● Task description: Which lines of the material contain the word "pixels"? Copy out every one of them.

● Collected data:
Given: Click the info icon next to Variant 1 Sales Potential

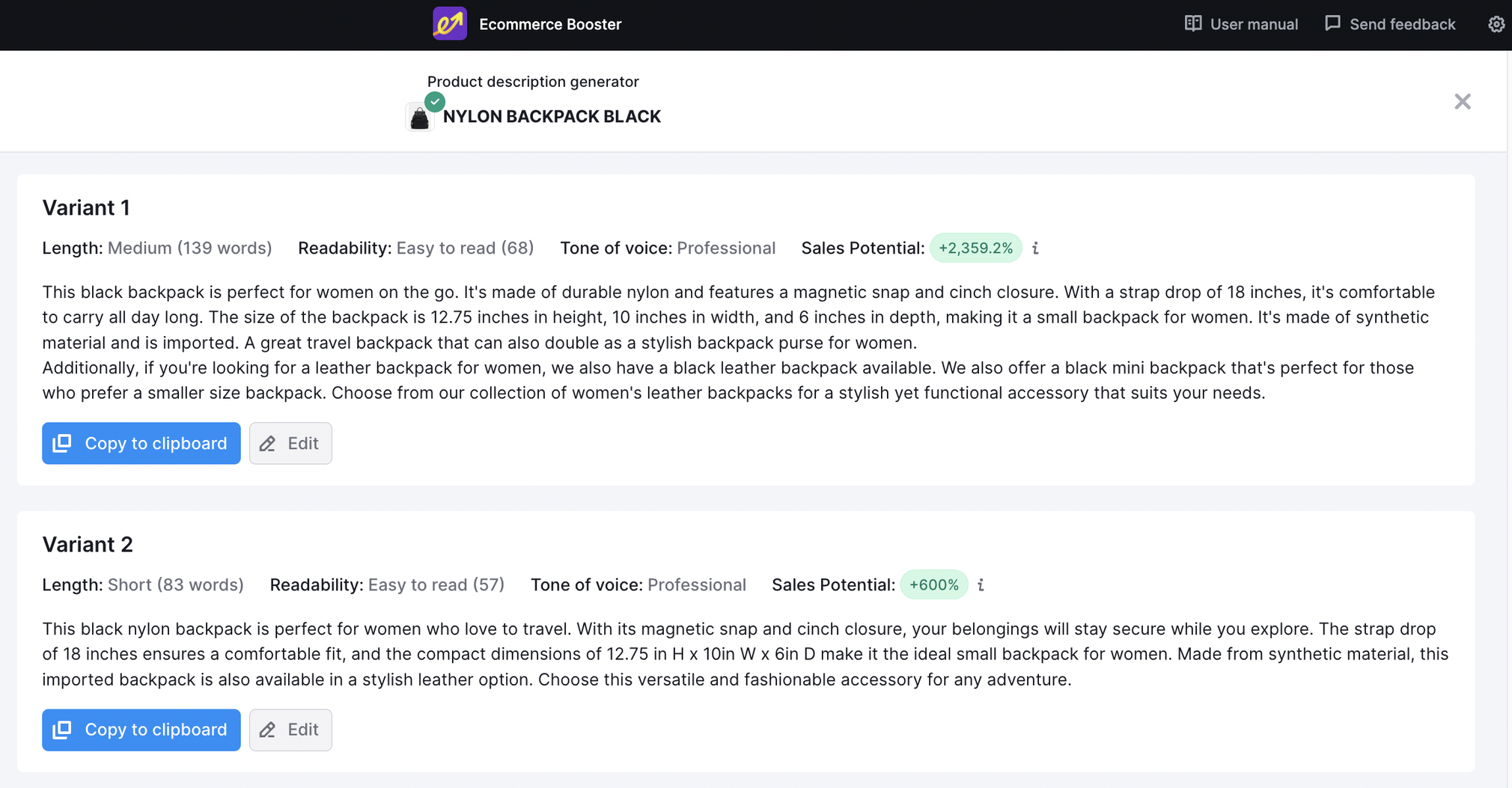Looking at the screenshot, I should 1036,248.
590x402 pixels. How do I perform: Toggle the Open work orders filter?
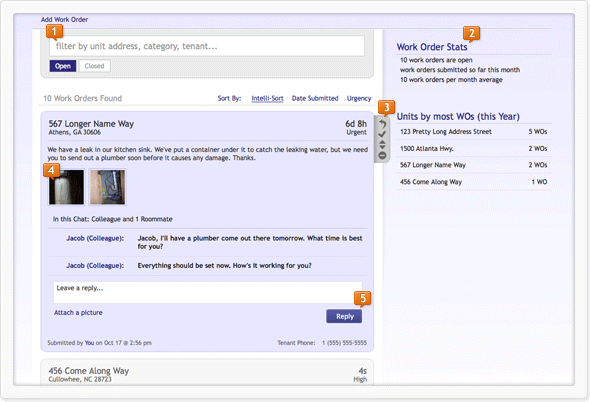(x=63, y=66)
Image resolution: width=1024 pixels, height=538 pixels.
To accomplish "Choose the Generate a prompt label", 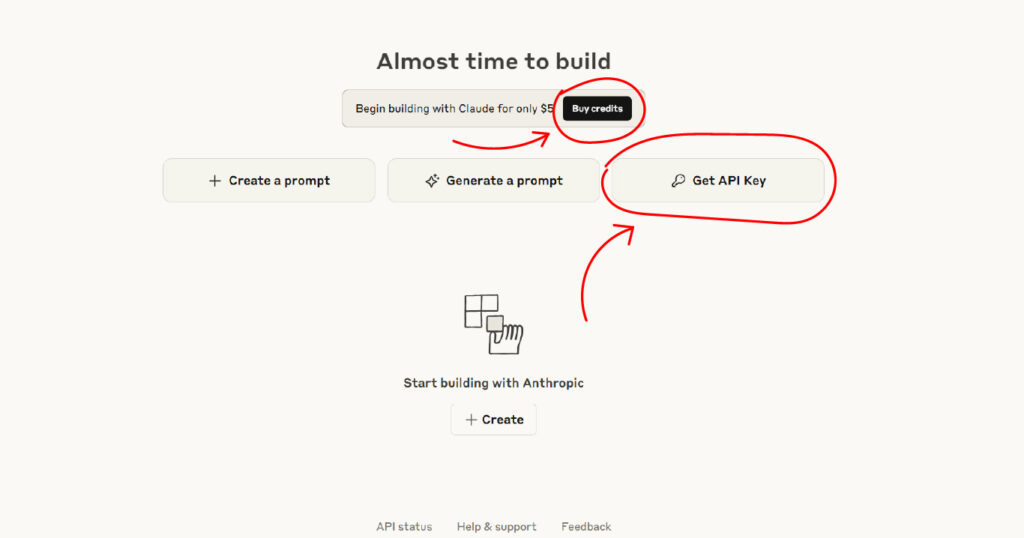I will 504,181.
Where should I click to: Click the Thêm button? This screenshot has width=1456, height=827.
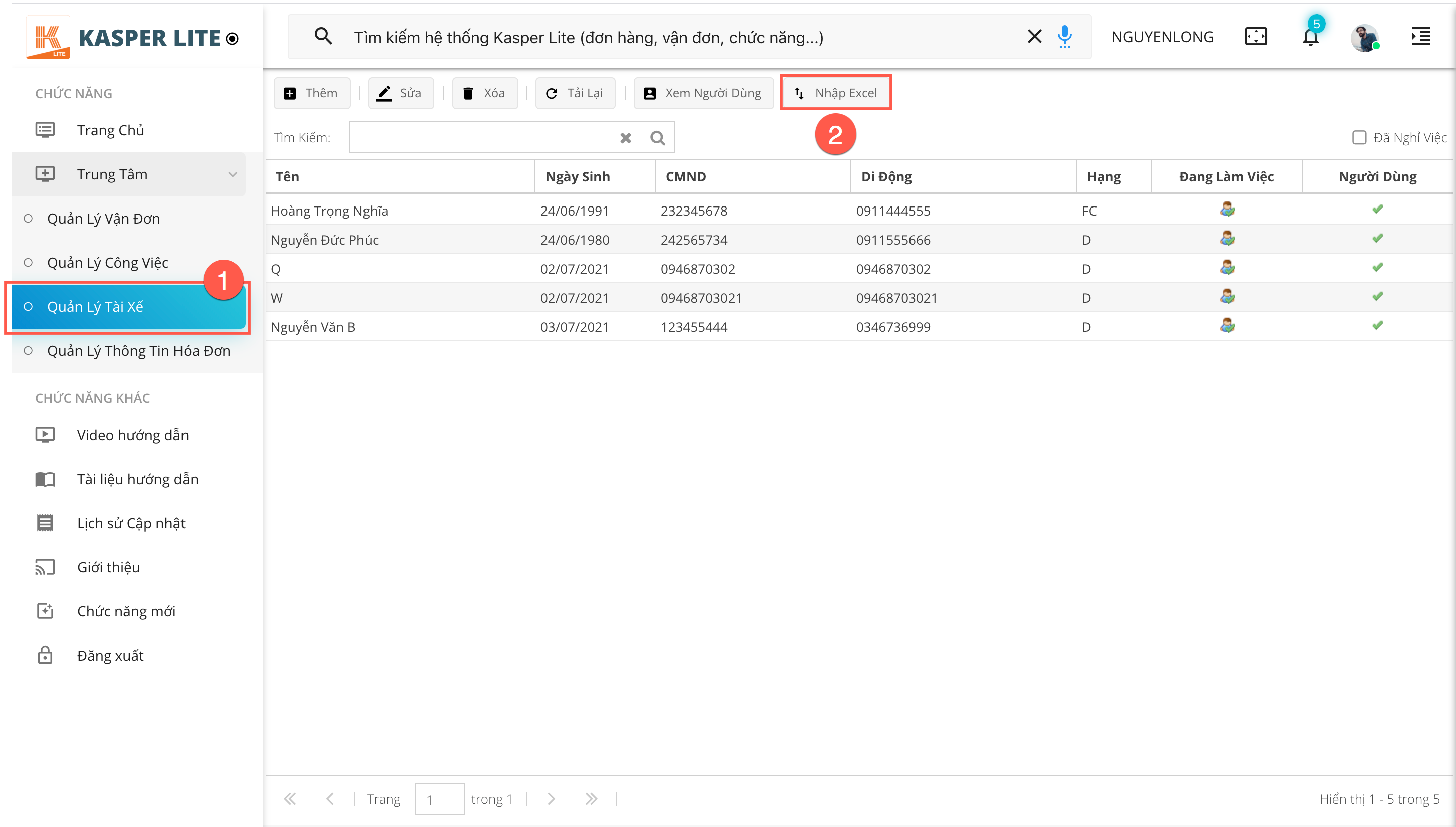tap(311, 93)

● Expected output:
590x402 pixels. How do I perform: Toggle the Open work orders filter?
Image resolution: width=1024 pixels, height=538 pixels.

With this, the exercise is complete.